━━━━━ Source extract

Operational Excellence in Manufacturing is Key to Top Line Growth

Published on September 16, 2013

Filed under: Manufacturing

Operational Excellence in Manufacturing is Key to Top Line Growth

Posted in Medical Device Business by Arundhati Parmar on September 11, 2013

Lean manufacturing techniques have become ubiquitous as manufacturers in every industry have strived to make their factories faster, more efficient and less wasteful.

But that's not enough any more, says Kevin Duggan, founder of the Institute of Operational Excellence. We need a lean 2.0. Duggan was a speaker at the MD&M Chicago conference on Wednesday.

To get top line growth, manufacturers need to focus on operational excellence in manufacturing. 

Kevin Duggan, founder, Institute of Operational Excellence

In 2010, applying the principles of operational excellence, IDEX Corp., an Illinois company that makes engineered products and systems for fluidic handling applications for many industries including medical technology, saw 12% organic growth. The company first began applying operational excellence strategies back in 2005, according to Duggan, who was trained employees and executives at the company.

So, what is operational excellence look like on a factory floor? Duggan defines it this way:

"When each and every employee can see the flow of value to the customer and fix that flow before it breaks down."

━━━━━━━━━━

**What to work on**
Could you carry the article on operational excellence in manufacturing further, picking up right after Duggan's definition of what it looks like on a factory floor?

━━━━━ Dataset section

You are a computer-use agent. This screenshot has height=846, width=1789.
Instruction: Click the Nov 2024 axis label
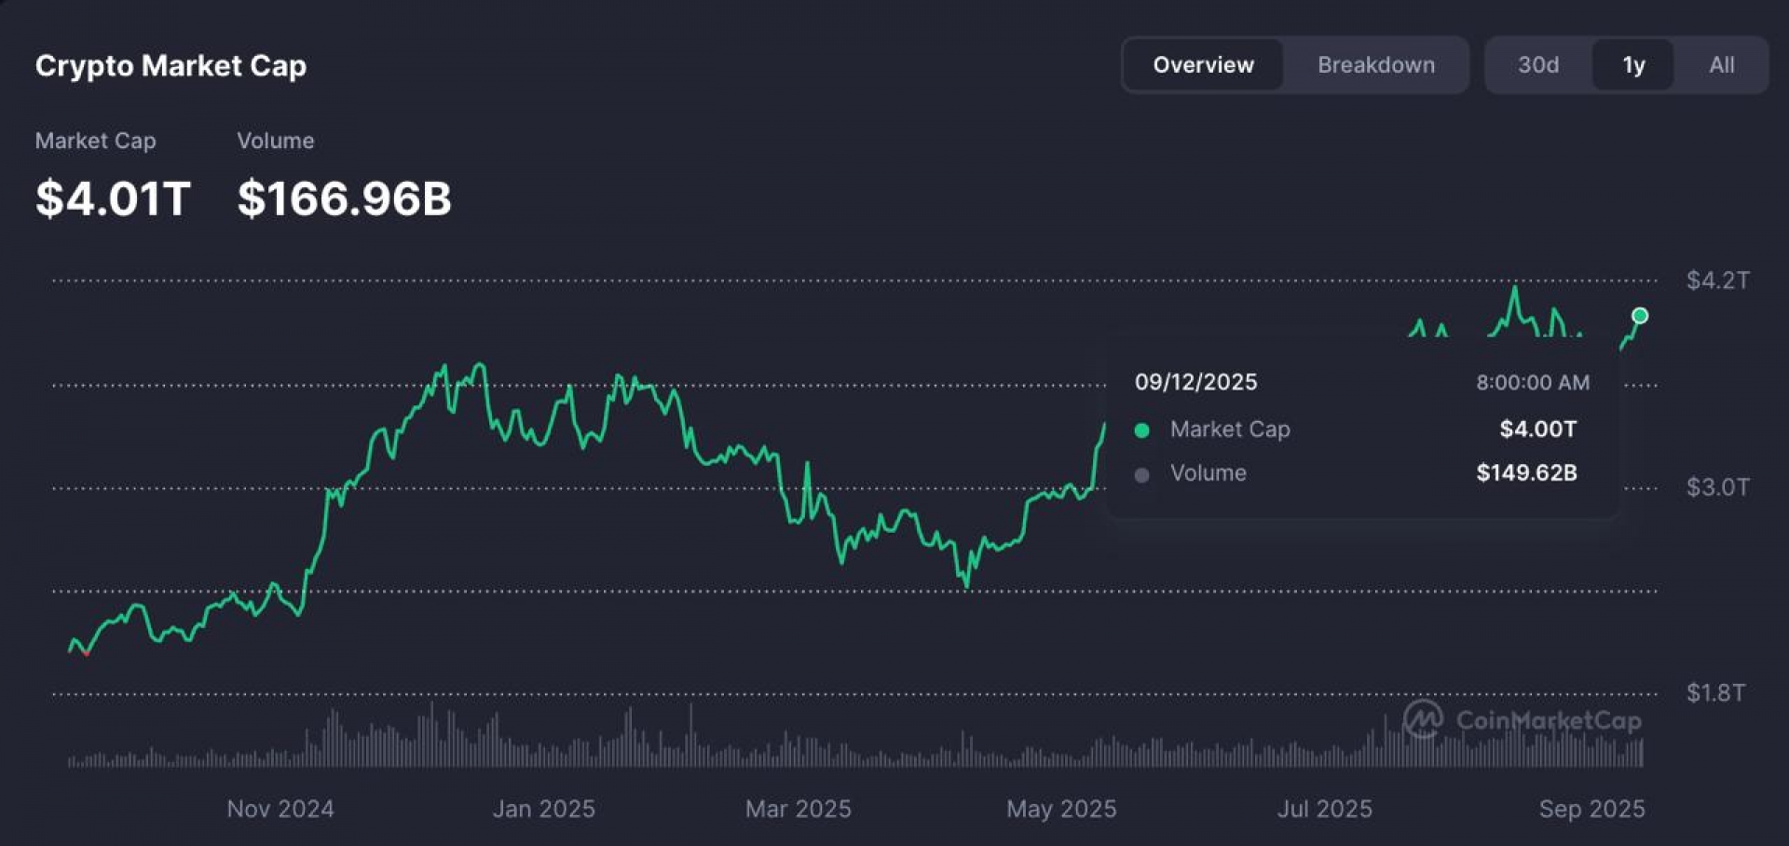280,809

━━━━━━━━━━

**Reply**
In other words, the philosophy rests on providing visual cues that show product flowing smoothly across the factory floor such that it can be delivered to the customer on time and in compliance to customer's needs. And if there is a delay or disruption of that flow, the visual cues can allow operators in every segment of the factory floor to correct the problem. The visual cues sometimes can simply be a matter of color coding - red to denote a problem, yellow to denote a warning and green for all is well.

Having these visual reminders all across the factory floor eliminates the need for facility managers and operational managers to rush to douse the flames whenever the flow of product is disrupted.

Freeing them up allows the company to actually use their technical knowledge in meetings with customer to better serve their needs. It helps in the transition from a widget maker for their customers to actually partner with them to build the next innovative product that can boost top line, Duggan said.

How does that happen?

Operations managers and other technical staff can now attend sales meetings with customers and provide their knowledge when customers discuss the next product need that they have. That is in stark contrast to always remaining factory bound and dependent on sales staff with no real technical knowledge to tell customers what is feasible in terms of fulfilling customer needs.

"Companies have to become a lot more entrenched with their customers than in the past," Duggan said. "They have to really partner with them to innovate instead of simply asking them when they want a product and what they are willing to pay for it."

But in order to innovate, they need to have a robust manufacturing operation that is able to deliver products on time to customers. If that is absent, all talk of partnering and innovation for customers is just that - talk.

"You have to earn the right to innovate for your customer," Duggan said, quoting an IDEX executive. "And that is really really hard. To do that you need to build a worry-free factory."